The arrest followed extensive questioning of Georgiou Tuesday night, when he allegedly told investigators he "thought it would be cool to kill someone," an arrest affidavit stated.
When police asked whether he killed his grandparents, Georgiou twice said he didn't remember, according to the affidavit.
But by the end of the session, the affidavit states, Georgiou had begun to cry and, looking at a photograph of his grandmother, had apologized for hurting her. He also told police that he went to his grandparents' home to force them to pay his father, George M. Georgiou, 57, money they owed him, because the family was having financial trouble.
Pinellas-Pasco Circuit Judge Thane B. Covert ordered Georgiou held without bail Wednesday after Stephanie Georgiou, who is Georgiou's aunt and the daughter of the victims, urged the judge to keep him in jail for the sake of the community and the family. Georgiou said he could not afford a lawyer, so a public defender was appointed. He had no prior arrests in the state, according to the Florida Department of Law Enforcement.
Steve and Flora Georgiou were killed about 6 a.m. on Jan. 4. Steve Georgiou was shot twice in the head, once in the left side of his chest and once in the center of his back. Flora Georgiou was shot in the forehead, in her right cheek, the left side of her chest and the right side of her back, according to an affidavit.
The affidavit said Georgiou told investigators that he was a National Rifle Association-certified firearms instructor and that he told his students to shoot "center of mass and head to ensure a kill."
According to the detailed affidavit, Georgiou told police his grandfather had not paid his father, a business partner, in months. The house at 764 Chesapeake Drive where he lived with his parents was in foreclosure.
Steve and Flora Georgiou owned Anclote Marine Ways, a boat repair company, and Miss Milwaukee Fishing Co., a deep-sea fishing party boat at the Sponge Docks.
Georgiou told police he had planned to wear a mask and threaten his grandfather into giving him the money he said his father was owed.
"I'm not considering anything he said as a confession," Tarpon Springs police Chief Robert Kochen said Wednesday. "I believe it's information that will assist us in working with the State Attorney's Office."
A burned match helped investigators make progress on the case. Police said Georgiou used matches and a petroleum-based accelerant to start several fires at the house at 504 Chesapeake Drive to cover up evidence.
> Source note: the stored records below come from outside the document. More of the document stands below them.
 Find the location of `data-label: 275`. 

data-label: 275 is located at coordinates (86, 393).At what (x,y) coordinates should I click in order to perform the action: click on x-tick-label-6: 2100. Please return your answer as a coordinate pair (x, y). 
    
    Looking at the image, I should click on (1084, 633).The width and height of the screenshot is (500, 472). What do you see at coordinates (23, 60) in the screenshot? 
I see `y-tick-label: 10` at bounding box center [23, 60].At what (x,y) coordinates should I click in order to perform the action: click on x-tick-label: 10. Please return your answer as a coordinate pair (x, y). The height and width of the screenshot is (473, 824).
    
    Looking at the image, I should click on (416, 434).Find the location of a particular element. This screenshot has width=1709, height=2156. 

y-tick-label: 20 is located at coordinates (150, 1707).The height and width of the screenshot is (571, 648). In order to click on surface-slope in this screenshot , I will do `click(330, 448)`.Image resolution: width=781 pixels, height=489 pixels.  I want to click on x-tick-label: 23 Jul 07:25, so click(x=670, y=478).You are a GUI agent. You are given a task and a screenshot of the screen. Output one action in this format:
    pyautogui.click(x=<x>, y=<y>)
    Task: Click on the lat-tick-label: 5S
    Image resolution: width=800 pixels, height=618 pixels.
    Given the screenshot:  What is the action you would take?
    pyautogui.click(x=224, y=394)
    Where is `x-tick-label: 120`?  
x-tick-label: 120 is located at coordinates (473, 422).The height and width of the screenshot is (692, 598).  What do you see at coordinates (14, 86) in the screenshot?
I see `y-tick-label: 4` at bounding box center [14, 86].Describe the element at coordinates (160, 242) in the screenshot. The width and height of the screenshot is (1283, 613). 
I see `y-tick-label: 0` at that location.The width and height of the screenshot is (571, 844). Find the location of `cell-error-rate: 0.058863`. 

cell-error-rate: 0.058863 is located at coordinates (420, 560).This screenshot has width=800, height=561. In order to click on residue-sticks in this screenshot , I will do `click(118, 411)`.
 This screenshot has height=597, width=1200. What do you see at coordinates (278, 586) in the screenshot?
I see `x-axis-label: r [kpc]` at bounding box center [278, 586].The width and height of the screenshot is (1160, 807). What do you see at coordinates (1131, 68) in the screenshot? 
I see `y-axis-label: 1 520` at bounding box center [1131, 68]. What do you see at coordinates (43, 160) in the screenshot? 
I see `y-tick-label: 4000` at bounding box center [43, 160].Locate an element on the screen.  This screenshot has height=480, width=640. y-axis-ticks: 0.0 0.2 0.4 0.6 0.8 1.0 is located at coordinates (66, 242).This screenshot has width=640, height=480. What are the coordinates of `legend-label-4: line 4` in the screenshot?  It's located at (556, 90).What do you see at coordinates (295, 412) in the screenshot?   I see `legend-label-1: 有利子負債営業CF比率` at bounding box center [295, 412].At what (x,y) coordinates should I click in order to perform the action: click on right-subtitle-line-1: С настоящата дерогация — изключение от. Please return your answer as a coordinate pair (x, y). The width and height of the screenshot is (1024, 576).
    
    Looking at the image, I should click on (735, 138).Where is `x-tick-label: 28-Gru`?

A burned match found behind the couch matched Georgiou's DNA, according to forensic analysis.
Since January, police have been reluctant to share details of the killings with the public. On Wednesday, one of the reasons became clear.
Police said there was a witness on the night the Georgious were killed — a man in wheelchair smoking on the porch of a nursing home across the street. During their interview with Georgiou Tuesday, they said he mentioned the man in the wheelchair.
"He gave the exact description of this witness that only the police knew about," Kochen said.
The witness told police that he saw a man running from the home that morning and toward the home of the Georgious' grandson as the fire spread.
Kochen would not say what was recovered during Tuesday's search at 764 Chesapeake Drive or whether the murder weapon has been found.
Matina Volochti, 82, has lived on Chesapeake Drive for 43 years. She said Tuesday's arrest finally has put everyone at ease.
"I was scared," she said as she stood under her carport. "I was very afraid and I'm so glad they got him. The neighborhood is more relaxed.
"They (Steve and Flora Georgiou) were very excellent people. I might go put flowers at their door now."